For the most part the focus is on the journey, rather than the destination of "home", which is elusive (and possibly illusive), and generally impossible, with the show's tech, to pinpoint exactly.
The key piece of technology is a remote control-like device. (See The Technology is Broken and in particular A Basement-Full of Equipment below for what began as a footnote here.) A remote control between worlds, albeit a finicky and unpredictable one. (Which seems quite appropriate as American keystone device to emulate-- sliding as channel surfing.)
Versus Doctor Who
The American "whiz kid" archetype seems almost as common as Doctor Who's professorial archetype. I certainly prefer that Sliders' tech is grounded in human genius, rather than alien intelligence. Both Doctor Who and Sliders rely heavily on the companions the main character brings with them.

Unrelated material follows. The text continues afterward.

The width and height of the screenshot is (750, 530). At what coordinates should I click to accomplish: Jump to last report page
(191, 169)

In both, the technologies are often buggy. Certainly I think Sliders is at its best when the technology is buggy and an impassive force of nature. I think many agree that many of the more interesting Doctor Who stories revolve around the TARDIS being a finicky, sometimes broken extension of the Doctor's personality.

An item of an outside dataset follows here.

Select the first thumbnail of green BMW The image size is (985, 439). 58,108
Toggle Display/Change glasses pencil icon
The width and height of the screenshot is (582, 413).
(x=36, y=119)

One key difference, I think, is the way the shows respond to horror/fear. Horror tales is a key part of Doctor Who's balance, and Doctor Who generally works with a healthy dose of it. This is partly because the Doctor himself is often older and scarier than horror-of-the-week. This often works well in Doctor Who because the audience can borrow both the Doctor's Companion's dread and their trust in the Doctor to make things right in the end and protect them from their fears.
On the other hand, contrary to the balance that certain seasons pushed, I think Sliders is often at its worst when there is a heavy amount of horror/fear tales. Sliders feels much better when there is a better balance of hope and faith in humanity against the fear.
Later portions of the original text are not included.